また、画像は、特記無き限り、著者が撮影したものです。 

今回の武蔵・相模国境編は、国境を越える車道?はあるのですが、自動車が通過することができない場所(なので「その2.5」)です。ある意味、閑話っぽいので、本文は短いかもしれないですが、画像は多目かも?

場所

今回の現場と、以前の記事で取り上げた場所の位置関係。
ベース白地図は、例によって freemap.jp より。

 武蔵・相模の旧国境のうち、現代にて横浜・横須賀の市境となっている部分は、基本的に分水嶺=天神尾根になっている旨は、前回の武相国境編その2で記した通りである。しかも、市境を越える幹線道路と呼べる道が、横浜横須賀道路を除くと実質的に2経路しかない、ということも、前回記した通りである。
 しかし、自動車は通れないものの、天神尾根を越える車道らしきもの?が存在する。

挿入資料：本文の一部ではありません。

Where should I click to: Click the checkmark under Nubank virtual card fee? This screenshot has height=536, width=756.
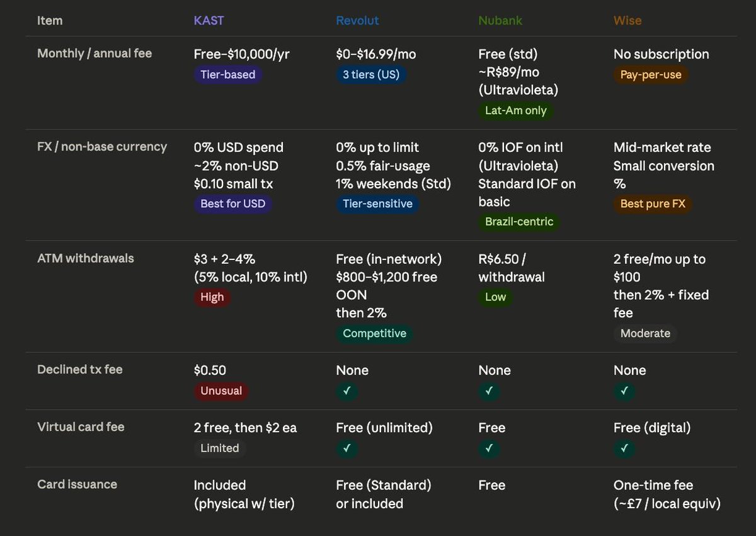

この道により、横浜市金沢区六浦南地区の住宅街と、横須賀市湘南鷹取の住宅街が接続されている。現場を見ると良く判るが、がっちりしたガードレールが設置されていて、緊急時に消防車や救急車などが通り抜けられるようにはなっていない(管轄が違うから良いのか?)。徒歩や自転車であれば、容易に通行できるが、付近の坂道は結構きつい。

相模国=横須賀市=湘南鷹取側から見た現場。
階段のみならずガードレールまであっては、戦車でもない限り通行は無理。
武蔵国=横浜市=六浦側から見た現場。
ガードレールの警戒色ペイントで、うっかり突っ込む車はなさそう。
横浜市側から見た通行止め地点の遠景。
黄色のセンターラインが引かれていることから、
幹線道路とする目論見があったのかもしれない。
横須賀市側から見た通行止め地点の遠景。
こちらは典型的な住宅街端の行き止まり風。

 場所は、国道16号線よりもかなり内陸寄りで、後述する横浜・横須賀・逗子の三市境との中間ぐらいにあたる位置になる。前記事の天神尾根切り通しからは、横浜市側に迂回して尾根に取り付けば、この地点までは徒歩道が整備されているようである(が、この区間は未調査である)。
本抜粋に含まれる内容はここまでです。